Stored entries:
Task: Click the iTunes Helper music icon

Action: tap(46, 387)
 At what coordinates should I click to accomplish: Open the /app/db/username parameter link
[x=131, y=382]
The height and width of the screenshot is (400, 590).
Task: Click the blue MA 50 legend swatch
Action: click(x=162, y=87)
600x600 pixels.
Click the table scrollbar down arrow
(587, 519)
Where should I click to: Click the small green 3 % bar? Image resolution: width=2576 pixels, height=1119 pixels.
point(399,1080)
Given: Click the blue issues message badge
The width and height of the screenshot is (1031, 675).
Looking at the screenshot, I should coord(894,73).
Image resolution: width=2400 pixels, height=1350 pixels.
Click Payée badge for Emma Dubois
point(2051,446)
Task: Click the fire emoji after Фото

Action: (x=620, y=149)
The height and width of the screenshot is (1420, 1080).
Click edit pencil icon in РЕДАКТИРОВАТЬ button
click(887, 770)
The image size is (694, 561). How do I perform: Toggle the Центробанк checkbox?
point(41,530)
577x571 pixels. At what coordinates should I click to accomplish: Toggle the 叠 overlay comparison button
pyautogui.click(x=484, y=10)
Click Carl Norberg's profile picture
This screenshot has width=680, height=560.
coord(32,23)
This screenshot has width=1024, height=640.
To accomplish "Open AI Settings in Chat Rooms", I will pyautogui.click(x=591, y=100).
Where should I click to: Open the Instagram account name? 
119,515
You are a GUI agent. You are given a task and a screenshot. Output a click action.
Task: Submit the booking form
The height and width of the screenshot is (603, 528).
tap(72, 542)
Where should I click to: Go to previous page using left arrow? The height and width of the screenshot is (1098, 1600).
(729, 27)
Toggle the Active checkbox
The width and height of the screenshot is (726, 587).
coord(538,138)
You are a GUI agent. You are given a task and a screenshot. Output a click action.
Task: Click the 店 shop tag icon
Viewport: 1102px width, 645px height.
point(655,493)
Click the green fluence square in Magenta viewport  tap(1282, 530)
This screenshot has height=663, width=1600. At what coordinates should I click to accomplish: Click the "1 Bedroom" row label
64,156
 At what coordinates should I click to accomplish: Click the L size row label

YOUR TASK:
An accurate, complete transcription of the records above is needed.

PROBLEM SOLUTION:
Task: Click the iTunes Helper music icon

Action: tap(46, 387)
 At what coordinates should I click to accomplish: Open the /app/db/username parameter link
[x=131, y=382]
The height and width of the screenshot is (400, 590).
Task: Click the blue MA 50 legend swatch
Action: click(x=162, y=87)
600x600 pixels.
Click the table scrollbar down arrow
(587, 519)
Where should I click to: Click the small green 3 % bar? Image resolution: width=2576 pixels, height=1119 pixels.
point(399,1080)
Given: Click the blue issues message badge
The width and height of the screenshot is (1031, 675).
Looking at the screenshot, I should coord(894,73).
Image resolution: width=2400 pixels, height=1350 pixels.
Click Payée badge for Emma Dubois
point(2051,446)
Task: Click the fire emoji after Фото

Action: (x=620, y=149)
The height and width of the screenshot is (1420, 1080).
Click edit pencil icon in РЕДАКТИРОВАТЬ button
click(887, 770)
The image size is (694, 561). How do I perform: Toggle the Центробанк checkbox?
point(41,530)
577x571 pixels. At what coordinates should I click to accomplish: Toggle the 叠 overlay comparison button
pyautogui.click(x=484, y=10)
Click Carl Norberg's profile picture
This screenshot has width=680, height=560.
coord(32,23)
This screenshot has width=1024, height=640.
To accomplish "Open AI Settings in Chat Rooms", I will pyautogui.click(x=591, y=100).
Where should I click to: Open the Instagram account name? 
119,515
You are a GUI agent. You are given a task and a screenshot. Output a click action.
Task: Submit the booking form
The height and width of the screenshot is (603, 528).
tap(72, 542)
Where should I click to: Go to previous page using left arrow? The height and width of the screenshot is (1098, 1600).
(729, 27)
Toggle the Active checkbox
The width and height of the screenshot is (726, 587).
coord(538,138)
You are a GUI agent. You are given a task and a screenshot. Output a click action.
Task: Click the 店 shop tag icon
Viewport: 1102px width, 645px height.
point(655,493)
Click the green fluence square in Magenta viewport  tap(1282, 530)
This screenshot has height=663, width=1600. At what coordinates should I click to accomplish: Click the "1 Bedroom" row label
64,156
 At what coordinates should I click to accomplish: Click the L size row label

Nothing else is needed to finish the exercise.